Appraisal of: Relevo R, Paynter R. Peer Review of Search Strategies [Internet]. Rockville (MD): Agency for Healthcare Research and Quality (AHRQ) (US); 2012 Jun. Available from:

Short description: 

This study was an evaluation of the feasibility of instituting a peer review process for search strategies in HTA organizations.  The aims of the study were to:

1. evaluate whether the PRESS instrument (4) or no-instrument (‘free-form’ evaluations) was preferred by Technical Expert Peer Reviewers (TEPRs) of search strategies.

2. evaluate the usefulness of a peer review process for database search strategies, that is, did peer reviews change search strategies.

3. evaluate the costs of implementing a formal peer review of search strategies programme as a part of the review process.

The investigators undertook a randomized controlled trial of peer review using the PRESS instrument versus “free-form” review of search strategies, at the publication of the research protocol phase of AHRQ reports, by predominantly qualified and experienced information specialists.  Of those participants randomized to the PRESS intervention (20/25) only 11 went on to complete the study and use the PRESS instrument.  Of these, most took less than 2 hours to complete the review using PRESS (91%), some thought it could be incorporated into their workflow (yes: 46%; maybe 46%); some would have been willing to take on peer review duties on a more permanent basis (yes: 37%; maybe 37%); most found the instrument helpful (82%); 54% indicated that they preferred having the checklist but not being required to use it and 27% said that they preferred the PRESS instrument and being required to use it.  The PRESS instrument reviews contained more recommendations overall and had more comments that could be termed error detection.  

Limitations stated by the author(s): 

There was significant dropout in the study (about a third of the peer reviewers failed to complete all reviews, in an already small sample).  The sample of original searchers was also small.  Some of the wording in the questionnaire was ambiguous.  The project focused on pharmacological treatment topics, as they were the more common type of effectiveness review within the AHRQ, and it was unclear whether these results would be generalizable to more diffuse topics.
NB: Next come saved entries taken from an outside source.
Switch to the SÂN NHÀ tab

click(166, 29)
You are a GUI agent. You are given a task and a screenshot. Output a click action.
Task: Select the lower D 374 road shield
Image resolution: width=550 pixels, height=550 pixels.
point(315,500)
Limitations stated by the reviewer(s): 
In the Results section the Authors state that “In 97% of cases, the original searcher indicated that the comments did not cause them to alter their search strategies. However, it should be noted that only one original searcher indicated that this was because he or she disagreed with the review. In nearly all other cases, the reason given was simply that the report had already gone forward, and it would be too late to incorporate any changes suggested.” This is not elaborated upon further in the Limitations section of the report.